[begin INFORMATION GIVEN]

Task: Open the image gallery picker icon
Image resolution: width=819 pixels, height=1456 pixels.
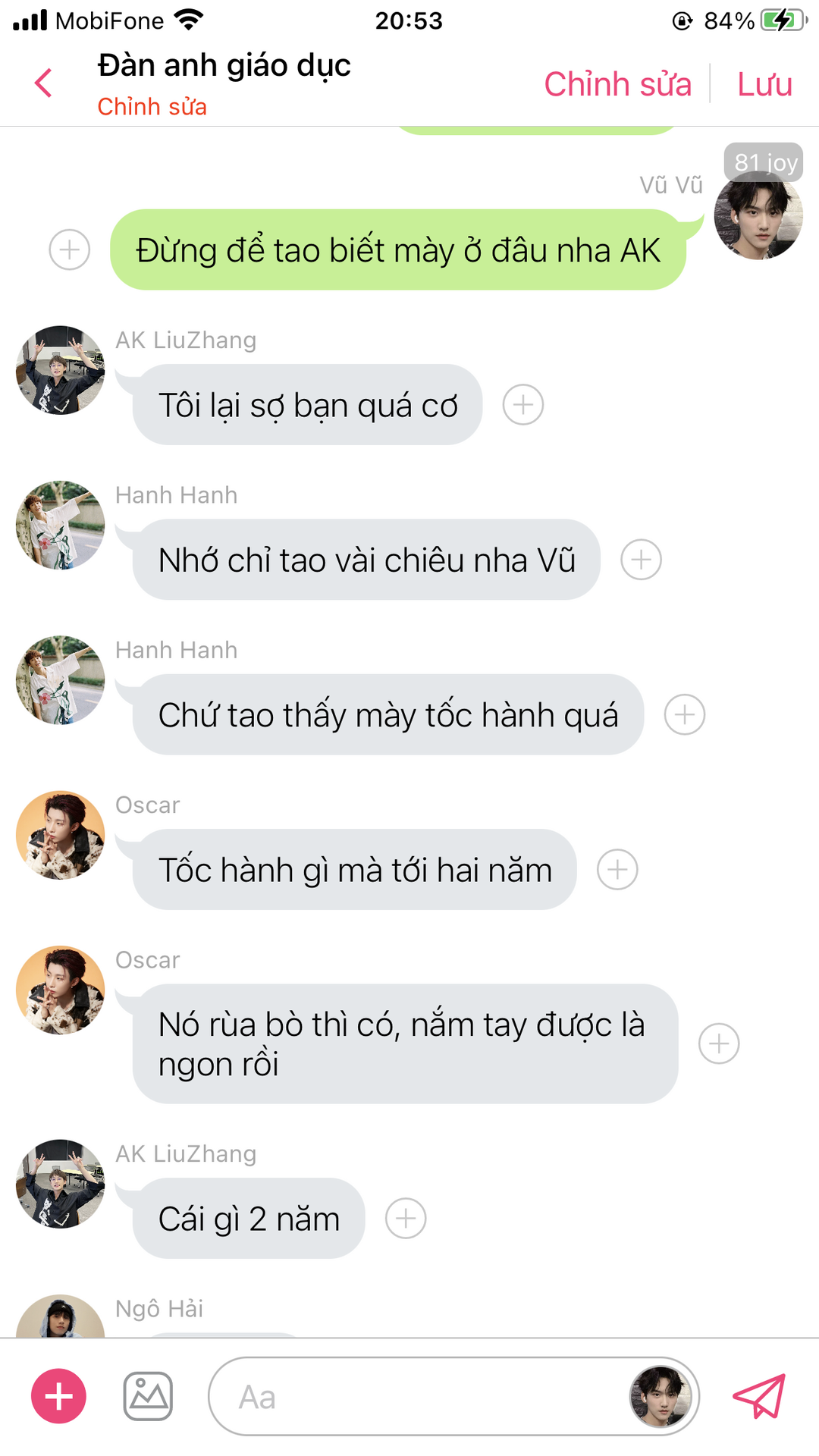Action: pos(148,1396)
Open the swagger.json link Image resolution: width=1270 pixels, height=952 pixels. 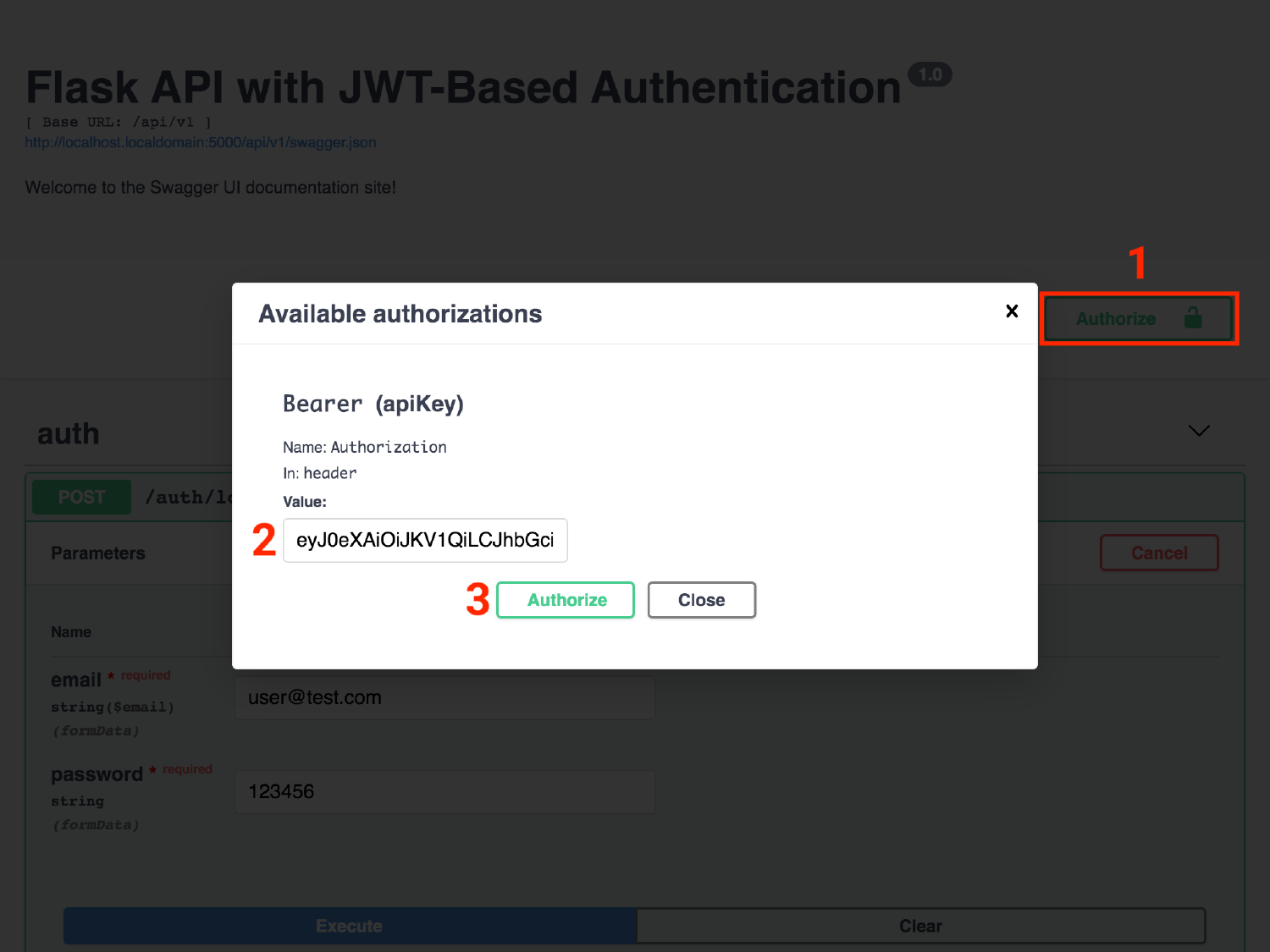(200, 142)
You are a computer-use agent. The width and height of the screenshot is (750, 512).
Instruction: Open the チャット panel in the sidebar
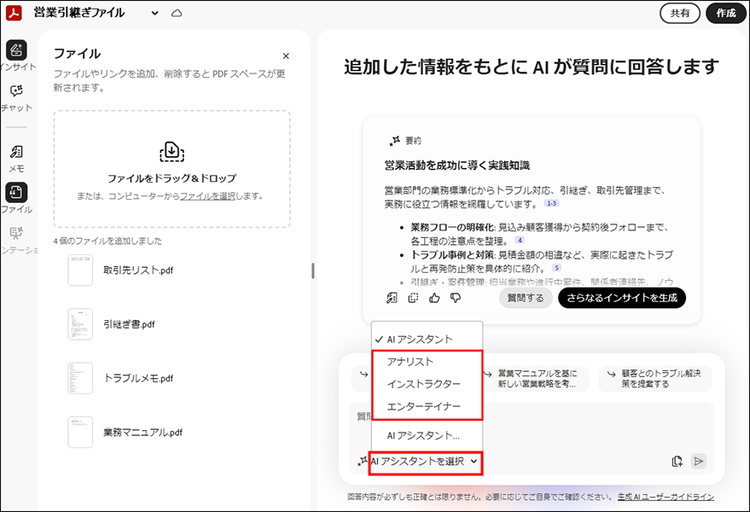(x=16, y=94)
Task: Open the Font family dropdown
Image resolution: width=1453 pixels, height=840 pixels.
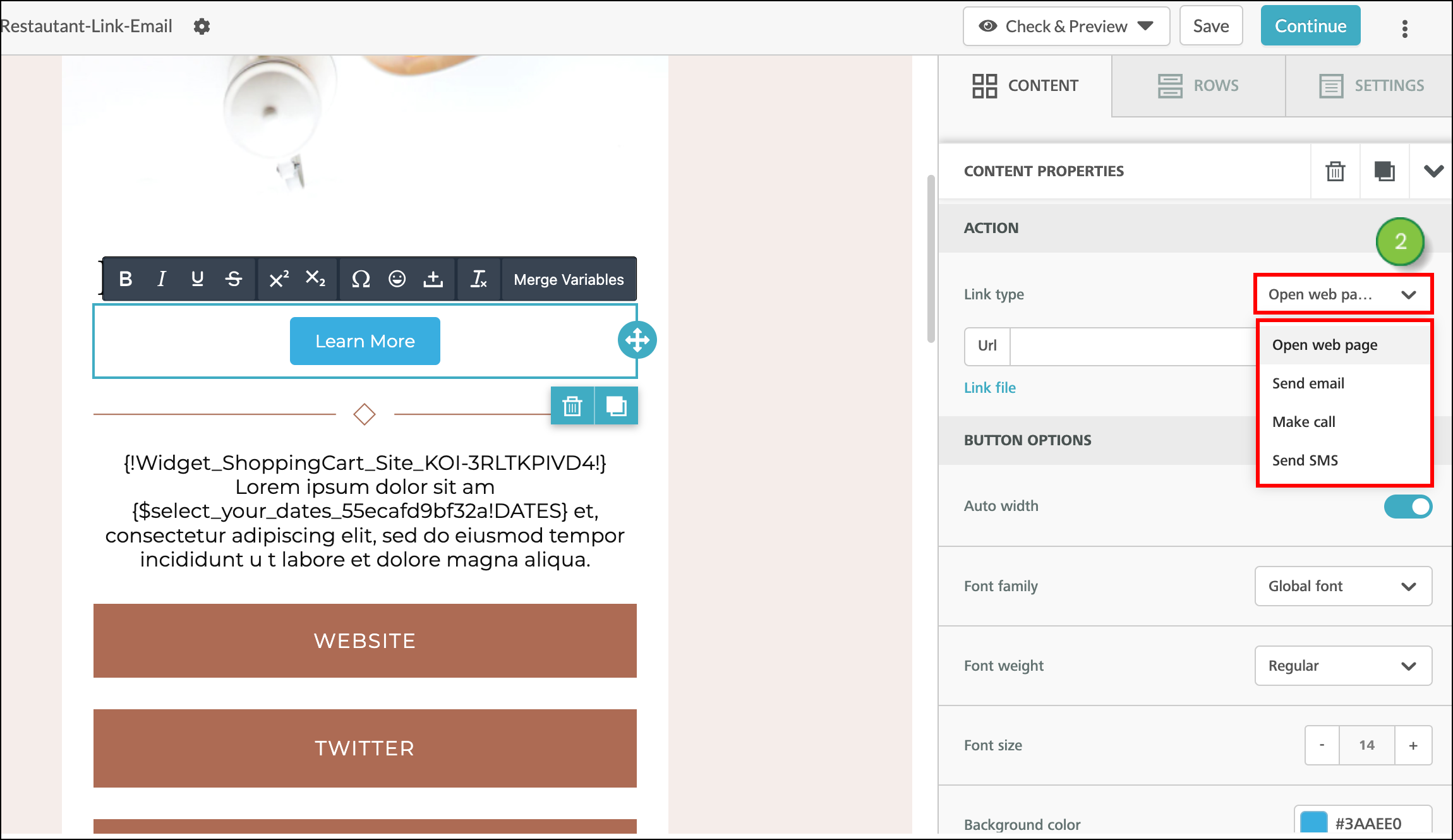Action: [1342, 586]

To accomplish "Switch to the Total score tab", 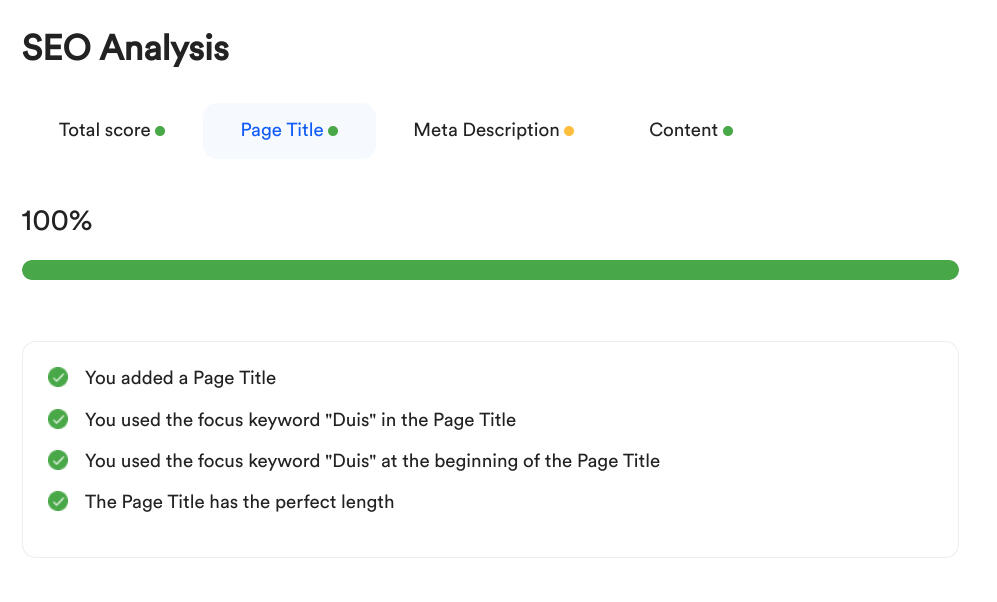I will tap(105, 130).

[end INFORMATION GIVEN]

| PROBLEM TO SOLVE |
Gather every line of the records above that contains the string "Task".

| WORKED ANSWER |
Task: Open the image gallery picker icon
Task: Open the Font family dropdown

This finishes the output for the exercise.